**Problem statement**.
Copy all of the items below without changing a single character.
---------- Information supplied ----------
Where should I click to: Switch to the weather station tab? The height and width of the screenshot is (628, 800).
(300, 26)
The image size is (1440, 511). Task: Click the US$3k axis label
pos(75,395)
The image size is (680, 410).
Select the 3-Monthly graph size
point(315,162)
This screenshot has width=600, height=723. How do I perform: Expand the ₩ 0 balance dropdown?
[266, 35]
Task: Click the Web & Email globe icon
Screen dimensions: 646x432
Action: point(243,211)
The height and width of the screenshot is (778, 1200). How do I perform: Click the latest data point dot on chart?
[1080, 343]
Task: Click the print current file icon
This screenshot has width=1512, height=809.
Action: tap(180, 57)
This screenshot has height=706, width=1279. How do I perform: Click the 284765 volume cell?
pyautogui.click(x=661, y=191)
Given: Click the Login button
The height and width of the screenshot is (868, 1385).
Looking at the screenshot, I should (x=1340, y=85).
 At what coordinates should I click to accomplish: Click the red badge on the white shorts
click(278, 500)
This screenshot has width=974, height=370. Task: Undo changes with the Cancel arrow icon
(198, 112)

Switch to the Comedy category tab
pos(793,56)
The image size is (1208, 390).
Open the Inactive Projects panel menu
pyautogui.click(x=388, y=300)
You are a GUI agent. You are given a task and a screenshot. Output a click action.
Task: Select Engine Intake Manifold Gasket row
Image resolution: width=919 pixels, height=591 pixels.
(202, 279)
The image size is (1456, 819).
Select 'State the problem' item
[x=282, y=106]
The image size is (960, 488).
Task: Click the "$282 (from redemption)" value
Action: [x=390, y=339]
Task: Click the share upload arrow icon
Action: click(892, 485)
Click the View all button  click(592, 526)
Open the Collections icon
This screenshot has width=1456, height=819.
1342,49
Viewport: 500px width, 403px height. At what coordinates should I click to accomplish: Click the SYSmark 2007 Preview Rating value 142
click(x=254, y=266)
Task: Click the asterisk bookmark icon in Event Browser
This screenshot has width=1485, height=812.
----------
**The reply**.
Where should I click to: Switch to the weather station tab? The height and width of the screenshot is (628, 800).
(300, 26)
The image size is (1440, 511). Task: Click the US$3k axis label
pos(75,395)
The image size is (680, 410).
Select the 3-Monthly graph size
point(315,162)
This screenshot has width=600, height=723. How do I perform: Expand the ₩ 0 balance dropdown?
[266, 35]
Task: Click the Web & Email globe icon
Screen dimensions: 646x432
Action: point(243,211)
The height and width of the screenshot is (778, 1200). How do I perform: Click the latest data point dot on chart?
[1080, 343]
Task: Click the print current file icon
This screenshot has width=1512, height=809.
Action: tap(180, 57)
This screenshot has height=706, width=1279. How do I perform: Click the 284765 volume cell?
pyautogui.click(x=661, y=191)
Given: Click the Login button
The height and width of the screenshot is (868, 1385).
Looking at the screenshot, I should (x=1340, y=85).
 At what coordinates should I click to accomplish: Click the red badge on the white shorts
click(278, 500)
This screenshot has width=974, height=370. Task: Undo changes with the Cancel arrow icon
(198, 112)

Switch to the Comedy category tab
pos(793,56)
The image size is (1208, 390).
Open the Inactive Projects panel menu
pyautogui.click(x=388, y=300)
You are a GUI agent. You are given a task and a screenshot. Output a click action.
Task: Select Engine Intake Manifold Gasket row
Image resolution: width=919 pixels, height=591 pixels.
(202, 279)
The image size is (1456, 819).
Select 'State the problem' item
[x=282, y=106]
The image size is (960, 488).
Task: Click the "$282 (from redemption)" value
Action: [x=390, y=339]
Task: Click the share upload arrow icon
Action: click(892, 485)
Click the View all button  click(592, 526)
Open the Collections icon
This screenshot has width=1456, height=819.
1342,49
Viewport: 500px width, 403px height. At what coordinates should I click to accomplish: Click the SYSmark 2007 Preview Rating value 142
click(x=254, y=266)
Task: Click the asterisk bookmark icon in Event Browser
This screenshot has width=1485, height=812.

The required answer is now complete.